Support for Chinese / Special characters
Harisanthosh opened this issue · comments
I am sure there are many who already use the lib to genreate PDF in Chinese.
Here is my ConverterService
private PageSettings GetPageSettings(string htmlHeader = "", string htmlFooter = "") => new PageSettings(PaperFormat.A4)
{
PrintBackground = true,
PreferCSSPageSize = true,
HeaderTemplate = htmlHeader.Equals("") ? _defaultHeaderFooterString : htmlHeader,
FooterTemplate = htmlFooter.Equals("") ? _defaultHeaderFooterString : htmlFooter,
DisplayHeaderFooter = htmlFooter.Equals("") && htmlHeader.Equals("") ? false: true
};
private Converter GetConverter()
{
var converter = new Converter();
//converter.CaptureSnapshot = true;
converter.AddChromiumArgument("--no-sandbox");
return converter;
}
public MemoryStream Convert(string htmlBody, string htmlHeader = "", string htmlFooter = "", OutputFileFormat outputFileFormat = OutputFileFormat.Pdf)
{
var stream = new MemoryStream();
var converter = GetConverter();
var pageSettings = GetPageSettings(htmlHeader: htmlHeader, htmlFooter: htmlFooter);
if (outputFileFormat == OutputFileFormat.Pdf)
{
converter.ConvertToPdf(htmlBody, stream, pageSettings);
}
else if (outputFileFormat == OutputFileFormat.Png)
{
converter.ConvertToImage(htmlBody, stream, pageSettings);
}
else
throw new NotImplementedException($"{outputFileFormat} missing.");
return stream;
}
I tried setting up custom Font-family in the html template before starting the conversion, however the chinese characters aren't rendered and showcased as shown below. Any suggestions will be much appreciated. Thanks in advance
As far as I know HTML is alway just plain ascii and any special chars need to be encoded before these are put inside HTML. So you could try to use the HttpUtility.HtmlEncode("Your Chinese text"); class that is inside .net first before feeding the HTML string into the converter.
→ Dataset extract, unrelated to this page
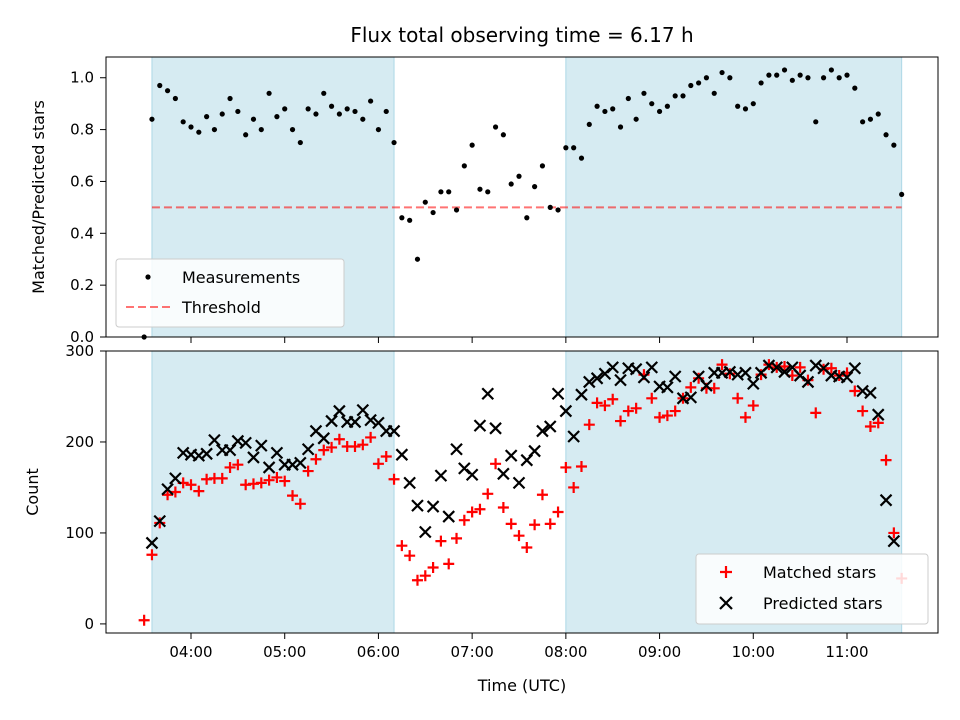  What do you see at coordinates (38, 197) in the screenshot?
I see `ratio-y-axis-label: Matched/Predicted stars` at bounding box center [38, 197].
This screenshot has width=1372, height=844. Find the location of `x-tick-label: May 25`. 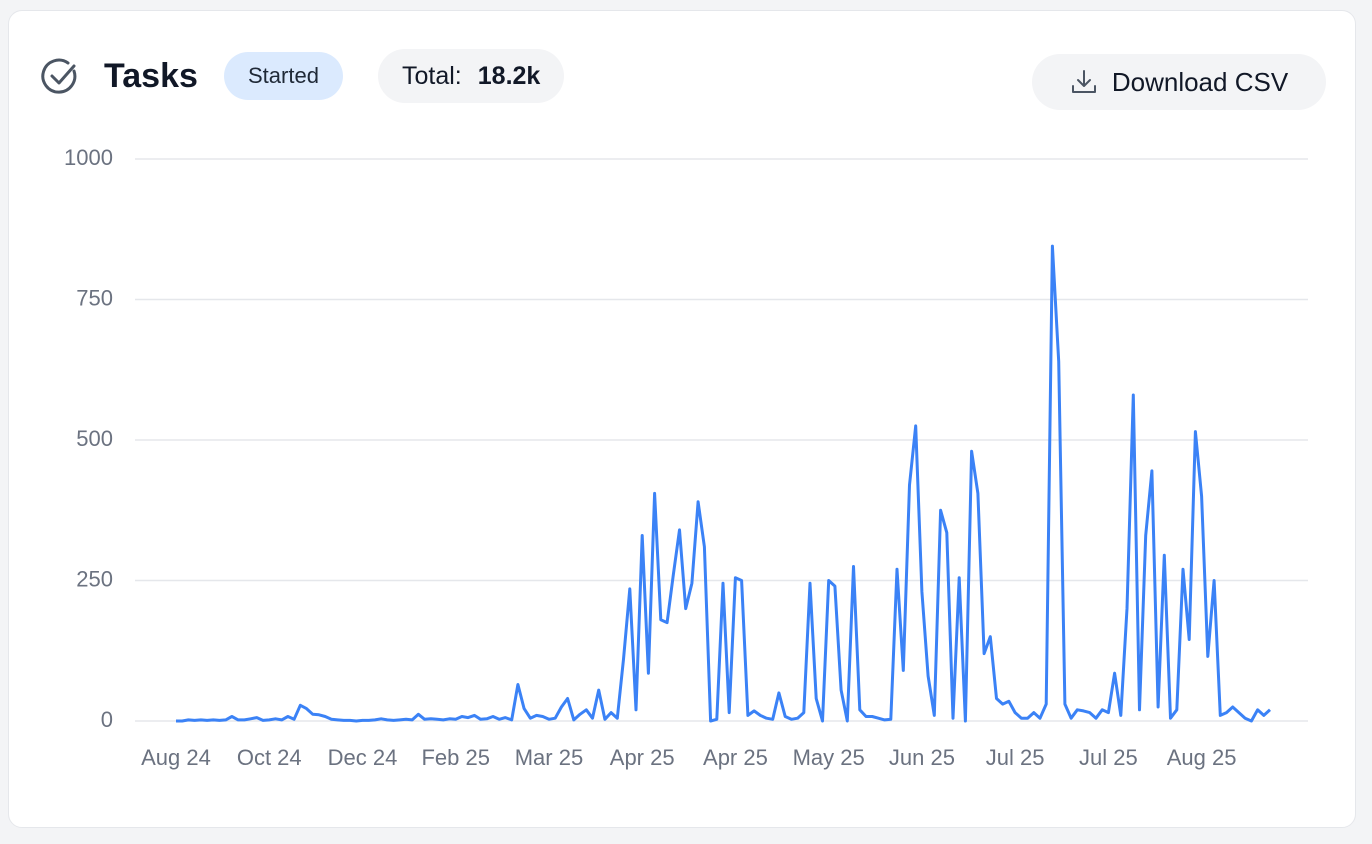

Do not use it on the complete HTML string but just on the Chinese parts.
Or try https://html-agility-pack.net/download to see if that can do this for you and then feed what is coming out it into the converter. I don't know if there is any logic inside html agility pack that does this but you can always try it. Is is a very good HTML processing library.
This is probably all you need to do.
var htmlDocument = new HtmlDocument();
htmlDocument.LoadHtml(<your html string>);
htmlDocument.Save(<your wanted output>);
Please let us know if this solves the issue so that other people with a simular issue in the near future know how to solve it.
Thanks for the quick reply @Sicos1977 , unfortunately loading the document using HTMLAgilityPack didn't do the trick for me. I also tried decoding while loading the HtmlDoc and then used the text loaded to the Converter
htmlDocument.LoadHtml(HttpUtility.HtmlDecode(html_page_source));
Let me try some other workarounds and keep you posted
As suspected, it seems that I haven't added the required fonts in my Docker. Upon adding the fonts along with chromium and chromium-driver, i was able to render the Chinese text in the generated PDF. Thanks @Sicos1977 for the support
RUN apk add chromium chromium-chromedriver chromium-lang
RUN apk add wqy-zenhei --update-cache --repository https://nl.alpinelinux.org/alpine/edge/testing
Good to hear that you fixed it and that edge is working for you in a linux container. As far as I knew edge is still in a beta version on Linux?